How much slower is main memory access compared to CPU register access?
-Main memory access on modern CPUs is several hundred times slower than accessing CPU registers, typically falling in the 10 to 100 nanosecond range.
What is the cost of a system call on Linux in terms of latency?
-A simple system call in Linux takes several hundred nanoseconds, just for the trap into the kernel and back. This does not include the execution time of the system calls themselves.
What operations occur in the 1 to 10 microseconds latency range?

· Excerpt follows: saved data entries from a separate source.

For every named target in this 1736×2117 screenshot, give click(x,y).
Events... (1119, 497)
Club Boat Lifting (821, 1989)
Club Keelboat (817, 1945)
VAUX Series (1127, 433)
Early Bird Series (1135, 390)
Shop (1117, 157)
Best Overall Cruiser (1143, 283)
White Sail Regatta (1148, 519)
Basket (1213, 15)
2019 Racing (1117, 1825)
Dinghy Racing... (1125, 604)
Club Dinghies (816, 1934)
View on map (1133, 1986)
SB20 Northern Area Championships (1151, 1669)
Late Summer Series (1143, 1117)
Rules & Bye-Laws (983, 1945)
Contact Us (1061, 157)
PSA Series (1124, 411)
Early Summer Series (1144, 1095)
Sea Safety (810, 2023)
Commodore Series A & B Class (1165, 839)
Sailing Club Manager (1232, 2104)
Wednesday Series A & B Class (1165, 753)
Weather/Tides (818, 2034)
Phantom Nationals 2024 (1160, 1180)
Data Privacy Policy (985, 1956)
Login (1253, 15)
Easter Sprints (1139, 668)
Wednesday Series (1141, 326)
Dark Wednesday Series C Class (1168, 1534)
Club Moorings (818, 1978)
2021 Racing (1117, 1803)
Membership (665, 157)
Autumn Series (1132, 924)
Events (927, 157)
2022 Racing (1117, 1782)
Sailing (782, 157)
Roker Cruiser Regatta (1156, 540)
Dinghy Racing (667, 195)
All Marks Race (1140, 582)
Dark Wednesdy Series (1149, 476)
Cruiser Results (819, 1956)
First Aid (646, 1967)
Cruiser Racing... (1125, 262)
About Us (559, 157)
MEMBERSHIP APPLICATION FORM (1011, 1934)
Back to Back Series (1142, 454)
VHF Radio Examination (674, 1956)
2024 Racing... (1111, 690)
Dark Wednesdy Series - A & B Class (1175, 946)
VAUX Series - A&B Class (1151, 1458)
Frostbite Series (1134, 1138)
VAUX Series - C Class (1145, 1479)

-In this range, operations like context switching between Linux threads and copying 64KB from one memory location to another typically occur. These operations are about a thousand times slower than accessing a CPU register.
What is the read latency for an SSD, and where does it fit in the latency ranges?
-The read latency of an SSD is around 100 microseconds for reading an 8KB page, which places it in the 100 to 1000 microseconds (0.1 to 1 millisecond) range.
How does the latency of SSD writes compare to SSD reads?
-SSD write latency is approximately 10 times slower than read latency, typically falling at the higher end of the 100 to 1000 microseconds range.
How long does it take to transfer 1GB of data over the network within the same cloud region?
-Transferring 1GB of data over the network within the same cloud region typically takes about 10 seconds, which is in the range of over a second.